Когда грузовик только тронулся в последний путь, минуя часовню из бурого камня близ ограды психбольницы, Ларошфуко вдруг пришла в голову одна мысль. Зачем сейчас уступать свою жизнь нацистам? Последние четыре месяца он глушил в себе животный страх, ни за что не желая сдаваться немцам, которые хотели развязать ему язык. Теперь они хотели его смерти. Так с чего ему покорно ложиться в гроб? Взгляд Робера скользнул по мелькавшей под колесами дороге – и тут он заметил единственный прокол нацистов. Немцы так толком и не разузнали, кто он такой. И не подозревали, что Ларошфуко обучен калечить и убивать. Робер опустил взгляд на запястья. Наручников на них не было.
Конвоиры держали автоматы на коленях. Что ж, подумал Робер, если побег сорвется, то он хотя бы умрет так, как жил, – сражаясь. Он скосил глаза на второго смертника, который явно почуял исходившее от Ларошфуко напряжение. «Даже если меня пристрелят, – шепнул Робер товарищу по несчастью, – пусть лучше сразу. Я пошел!»

▶ **ПЕРЕЧЕНЬ ЗАПИСЕЙ**

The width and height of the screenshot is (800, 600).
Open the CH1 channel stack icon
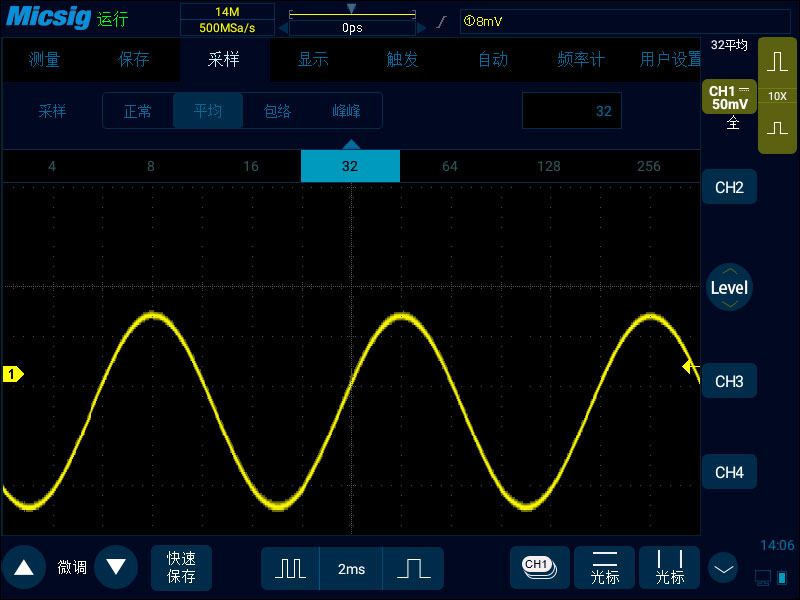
---
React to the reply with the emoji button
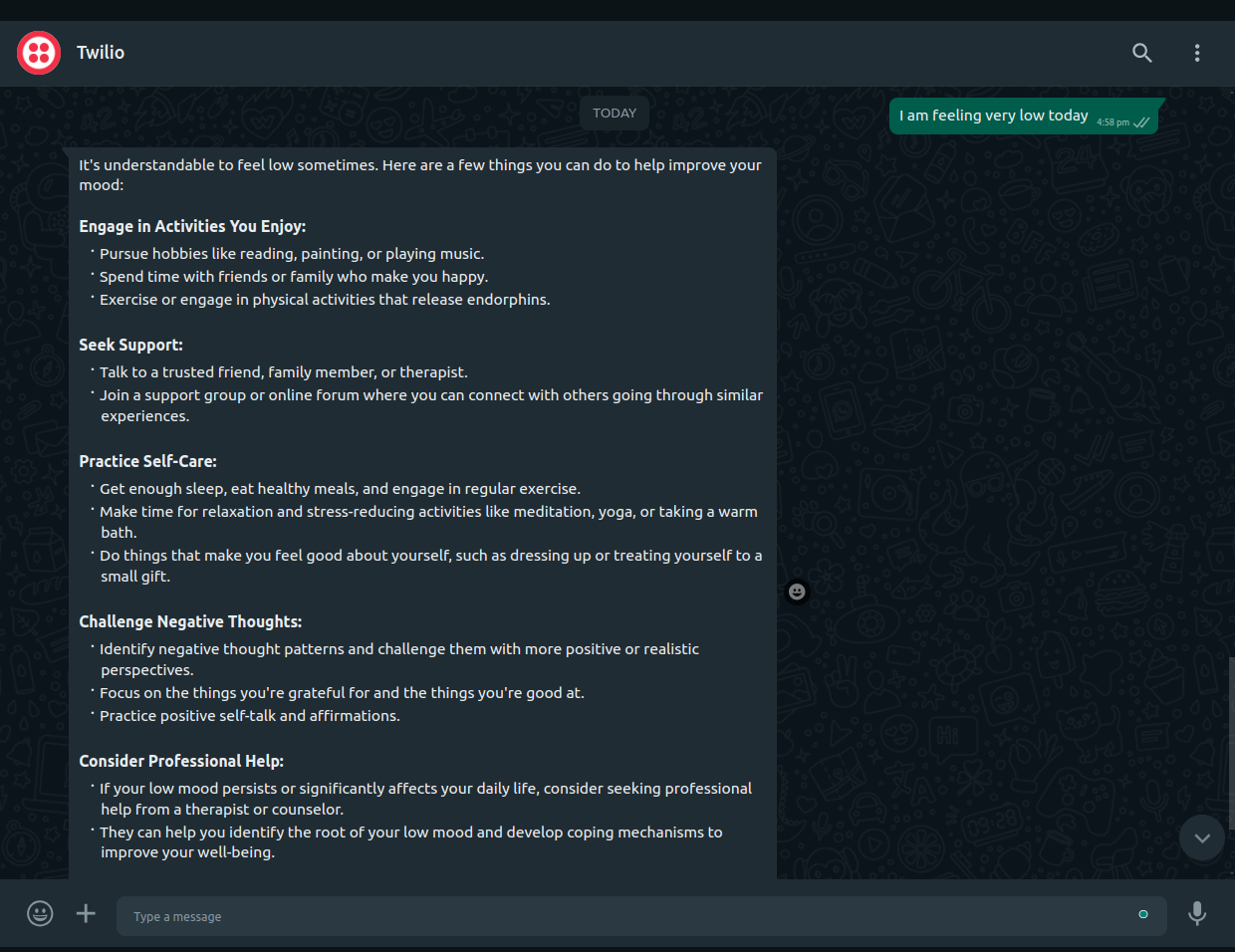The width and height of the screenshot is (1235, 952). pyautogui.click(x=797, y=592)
...
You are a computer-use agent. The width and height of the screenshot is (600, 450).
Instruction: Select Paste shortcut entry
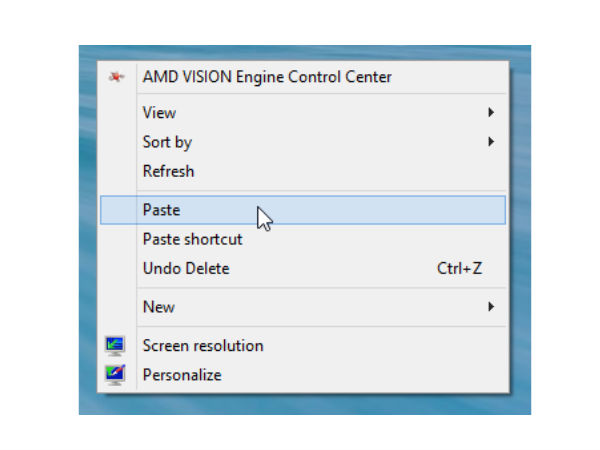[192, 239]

▶ **ЧТО НУЖНО СДЕЛАТЬ**
Продолжите отрывок о Робере, которого везут в грузовике под охраной автоматчиков. Начните сразу после его слов «Я пошел!».

▶ **ИТОГ ЗАДАНИЯ**
Узник изумленно уставился на него. На улицах почти не было машин, грузовик катил быстро. Конвоиры либо не знали французского, либо не расслышали перешептываний за шумом ветра. Никто из них даже не шелохнулся.
– Ты спятил, – выдохнул второй смертник. – Ничего не выйдет!
В следующий миг Ларошфуко бросился на охранника справа, сшиб его с ног и, сиганув из кузова, перекатом ушел в траву – в точности как учили в Англии. Вскочив на ноги, он помчался прочь. Сзади неслась возмущенная ругань, а затем – еще более громкие выстрелы из винтовок. Первые пули просвистели мимо, и, оглянувшись, краем глаза Ларошфуко заметил, как водитель, перепугавшись стрельбы, в панике ударил по тормозам. Грузовик встал как вкопанный, а конвоиры впечатались головами в кабину.
Робер петлял с улицы на улицу, наугад сворачивая то вправо, то влево. Осер был ему незнаком: четыре последних месяца он провел в одиночке блока В. Оставалось одно – мчаться вперед, не разбирая дороги, из последних сил. Бежать, пока гудят измученные ноги и горят от недостатка кислорода легкие. Одна из улочек вывела Ларошфуко на авеню Виктора Гюго. И надо же – прямо перед беглецом выросла мрачная охраняемая вилла, увешанная флагами со свастикой: логово СД.
Робер застыл. Бежать со всех ног в обратную сторону? Но не привлечет ли это еще больше внимания, чем попытка пройти мимо вражеского штаба с невозмутимым видом? Вдруг его уже заметили из окон? И где носит грузовик?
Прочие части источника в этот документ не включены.